(Beginning of WORKING DATA)

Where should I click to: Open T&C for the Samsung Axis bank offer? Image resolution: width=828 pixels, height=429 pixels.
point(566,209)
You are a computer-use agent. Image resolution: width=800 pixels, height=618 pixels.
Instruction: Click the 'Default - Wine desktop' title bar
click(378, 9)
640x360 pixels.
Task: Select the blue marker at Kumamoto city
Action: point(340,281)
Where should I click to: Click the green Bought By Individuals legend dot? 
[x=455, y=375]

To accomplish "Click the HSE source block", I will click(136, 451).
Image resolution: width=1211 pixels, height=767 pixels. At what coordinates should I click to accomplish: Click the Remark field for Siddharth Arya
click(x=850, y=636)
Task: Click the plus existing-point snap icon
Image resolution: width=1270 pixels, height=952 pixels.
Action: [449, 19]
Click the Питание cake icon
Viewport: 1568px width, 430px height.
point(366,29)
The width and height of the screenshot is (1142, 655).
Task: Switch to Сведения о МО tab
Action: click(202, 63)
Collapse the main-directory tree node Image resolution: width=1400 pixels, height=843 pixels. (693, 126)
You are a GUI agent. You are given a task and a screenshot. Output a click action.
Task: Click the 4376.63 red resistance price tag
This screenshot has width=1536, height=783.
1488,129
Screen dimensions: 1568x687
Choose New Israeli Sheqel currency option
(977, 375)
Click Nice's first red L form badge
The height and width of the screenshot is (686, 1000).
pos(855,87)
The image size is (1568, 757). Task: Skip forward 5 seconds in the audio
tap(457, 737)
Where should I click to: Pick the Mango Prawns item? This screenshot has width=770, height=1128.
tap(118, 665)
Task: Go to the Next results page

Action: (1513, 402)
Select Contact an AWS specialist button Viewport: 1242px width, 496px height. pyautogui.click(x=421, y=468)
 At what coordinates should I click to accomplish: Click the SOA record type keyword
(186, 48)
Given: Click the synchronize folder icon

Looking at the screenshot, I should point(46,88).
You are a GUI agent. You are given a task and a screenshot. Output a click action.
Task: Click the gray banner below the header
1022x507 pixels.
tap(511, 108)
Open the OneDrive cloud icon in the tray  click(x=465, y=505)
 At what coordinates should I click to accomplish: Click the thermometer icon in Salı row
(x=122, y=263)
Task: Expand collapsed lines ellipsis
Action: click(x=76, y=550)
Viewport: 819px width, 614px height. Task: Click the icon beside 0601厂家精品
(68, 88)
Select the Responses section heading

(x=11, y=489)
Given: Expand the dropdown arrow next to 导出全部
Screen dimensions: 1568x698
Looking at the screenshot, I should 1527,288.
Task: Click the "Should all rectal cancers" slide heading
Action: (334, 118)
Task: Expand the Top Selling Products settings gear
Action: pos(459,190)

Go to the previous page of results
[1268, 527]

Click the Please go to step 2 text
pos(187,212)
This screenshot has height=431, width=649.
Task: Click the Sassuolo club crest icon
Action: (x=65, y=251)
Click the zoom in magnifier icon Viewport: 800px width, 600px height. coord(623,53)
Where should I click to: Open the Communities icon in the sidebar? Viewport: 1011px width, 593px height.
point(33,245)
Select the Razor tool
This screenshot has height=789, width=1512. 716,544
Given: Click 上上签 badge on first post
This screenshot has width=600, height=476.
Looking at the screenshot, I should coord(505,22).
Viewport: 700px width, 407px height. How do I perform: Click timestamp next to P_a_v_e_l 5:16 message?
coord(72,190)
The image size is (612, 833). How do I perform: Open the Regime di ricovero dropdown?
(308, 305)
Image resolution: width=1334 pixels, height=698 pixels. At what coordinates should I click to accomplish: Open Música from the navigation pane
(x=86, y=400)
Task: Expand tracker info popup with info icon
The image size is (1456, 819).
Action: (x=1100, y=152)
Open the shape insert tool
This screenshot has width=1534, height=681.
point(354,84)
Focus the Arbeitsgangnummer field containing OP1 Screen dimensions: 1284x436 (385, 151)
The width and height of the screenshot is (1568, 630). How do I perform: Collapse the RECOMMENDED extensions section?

(End of WORKING DATA)

* TASK INSTRUCTIONS: Each line must be set down again exactly as above, with no line omitted.

* EXERCISE RESULT:
Where should I click to: Open T&C for the Samsung Axis bank offer? Image resolution: width=828 pixels, height=429 pixels.
point(566,209)
You are a computer-use agent. Image resolution: width=800 pixels, height=618 pixels.
Instruction: Click the 'Default - Wine desktop' title bar
click(378, 9)
640x360 pixels.
Task: Select the blue marker at Kumamoto city
Action: point(340,281)
Where should I click to: Click the green Bought By Individuals legend dot? 
[x=455, y=375]

To accomplish "Click the HSE source block", I will click(136, 451).
Image resolution: width=1211 pixels, height=767 pixels. At what coordinates should I click to accomplish: Click the Remark field for Siddharth Arya
click(x=850, y=636)
Task: Click the plus existing-point snap icon
Image resolution: width=1270 pixels, height=952 pixels.
Action: [449, 19]
Click the Питание cake icon
Viewport: 1568px width, 430px height.
point(366,29)
The width and height of the screenshot is (1142, 655).
Task: Switch to Сведения о МО tab
Action: click(202, 63)
Collapse the main-directory tree node Image resolution: width=1400 pixels, height=843 pixels. (693, 126)
You are a GUI agent. You are given a task and a screenshot. Output a click action.
Task: Click the 4376.63 red resistance price tag
This screenshot has width=1536, height=783.
1488,129
Screen dimensions: 1568x687
Choose New Israeli Sheqel currency option
(977, 375)
Click Nice's first red L form badge
The height and width of the screenshot is (686, 1000).
pos(855,87)
The image size is (1568, 757). Task: Skip forward 5 seconds in the audio
tap(457, 737)
Where should I click to: Pick the Mango Prawns item? This screenshot has width=770, height=1128.
tap(118, 665)
Task: Go to the Next results page

Action: (1513, 402)
Select Contact an AWS specialist button Viewport: 1242px width, 496px height. pyautogui.click(x=421, y=468)
 At what coordinates should I click to accomplish: Click the SOA record type keyword
(186, 48)
Given: Click the synchronize folder icon

Looking at the screenshot, I should point(46,88).
You are a GUI agent. You are given a task and a screenshot. Output a click action.
Task: Click the gray banner below the header
1022x507 pixels.
tap(511, 108)
Open the OneDrive cloud icon in the tray  click(x=465, y=505)
 At what coordinates should I click to accomplish: Click the thermometer icon in Salı row
(x=122, y=263)
Task: Expand collapsed lines ellipsis
Action: click(x=76, y=550)
Viewport: 819px width, 614px height. Task: Click the icon beside 0601厂家精品
(68, 88)
Select the Responses section heading

(x=11, y=489)
Given: Expand the dropdown arrow next to 导出全部
Screen dimensions: 1568x698
Looking at the screenshot, I should 1527,288.
Task: Click the "Should all rectal cancers" slide heading
Action: (334, 118)
Task: Expand the Top Selling Products settings gear
Action: pos(459,190)

Go to the previous page of results
[1268, 527]

Click the Please go to step 2 text
pos(187,212)
This screenshot has height=431, width=649.
Task: Click the Sassuolo club crest icon
Action: (x=65, y=251)
Click the zoom in magnifier icon Viewport: 800px width, 600px height. coord(623,53)
Where should I click to: Open the Communities icon in the sidebar? Viewport: 1011px width, 593px height.
point(33,245)
Select the Razor tool
This screenshot has height=789, width=1512. 716,544
Given: Click 上上签 badge on first post
This screenshot has width=600, height=476.
Looking at the screenshot, I should coord(505,22).
Viewport: 700px width, 407px height. How do I perform: Click timestamp next to P_a_v_e_l 5:16 message?
coord(72,190)
The image size is (612, 833). How do I perform: Open the Regime di ricovero dropdown?
(308, 305)
Image resolution: width=1334 pixels, height=698 pixels. At what coordinates should I click to accomplish: Open Música from the navigation pane
(x=86, y=400)
Task: Expand tracker info popup with info icon
The image size is (1456, 819).
Action: (x=1100, y=152)
Open the shape insert tool
This screenshot has width=1534, height=681.
point(354,84)
Focus the Arbeitsgangnummer field containing OP1 Screen dimensions: 1284x436 (385, 151)
The width and height of the screenshot is (1568, 630). How do I perform: Collapse the RECOMMENDED extensions section?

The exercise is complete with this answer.